§ PROBLEMS
A) Rewrite the passage on Saudi Arabia's urban land from "The cabinet decision" to "3.1 per cent.", changing "affordable housing" to "low-cost homes".
B) Write what follows next in the news report about Saudi land policy and share prices.

§ EXTRACT PROVIDED
Much urban land in the kingdom is owned by wealthy individuals or companies who prefer holding it as a store of value, or trading it for speculative profits, to the process of developing it.
The cabinet decision aims to push more land out into the market, where it can be developed, in order to address Saudi Arabia's shortage of affordable housing.
In the long run this could spur the construction and real estate industries, as well as the overall economy. In the short term, however, some investors worry it may hurt listed companies with large land banks.
Shares in major real estate developer Dar Al Arkan sank 4.5 per cent in early trade, while Emaar Economic City dropped 3.1 per cent.
Construction firm Abdullah Abdul Mohsin Al-Khodari and Sons, which could benefit from new building contracts, climbed 1.5 per cent. The overall Saudi stock index edged up 0.3 per cent.

§ STORED RECORDS
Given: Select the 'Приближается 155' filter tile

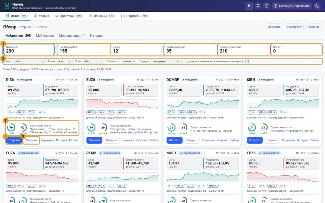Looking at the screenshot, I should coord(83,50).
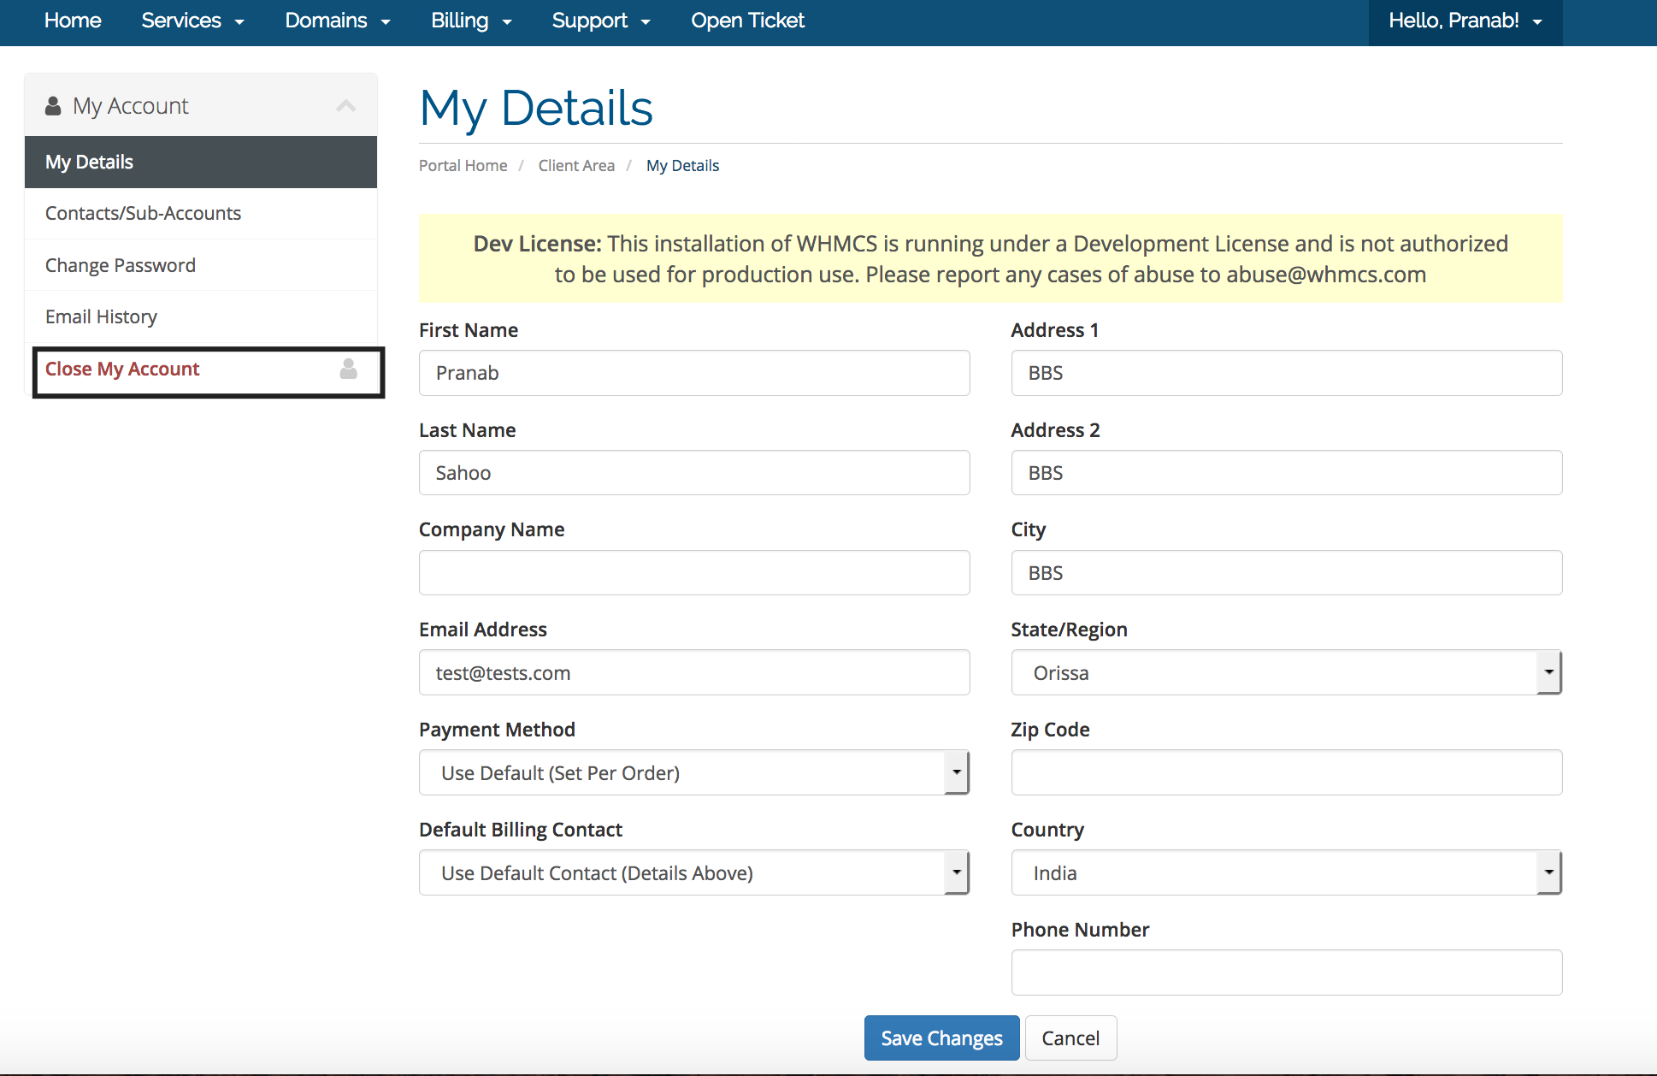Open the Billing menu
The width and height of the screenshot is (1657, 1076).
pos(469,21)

§ ANSWER LIST
A)
The cabinet decision aims to push more land out into the market, where it can be developed, in order to address Saudi Arabia's shortage of low-cost homes.
In the long run this could spur the construction and real estate industries, as well as the overall economy. In the short term, however, some investors worry it may hurt listed companies with large land banks.
Shares in major real estate developer Dar Al Arkan sank 4.5 per cent in early trade, while Emaar Economic City dropped 3.1 per cent.

B)
The cabinet gave no details of the likely size of the tax, how it would be implemented, or a timetable for introducing it. An economic council will make proposals to the Shura Council, a top advisory body.
It is not clear whether land held by companies and specifically property developers will be taxed, or whether the levy will merely target individual land holders. Comments by individual Saudi investors on trading websites on Tuesday were mixed, with some viewing the tax as positive for real estate firms and others predicting it would prove negative.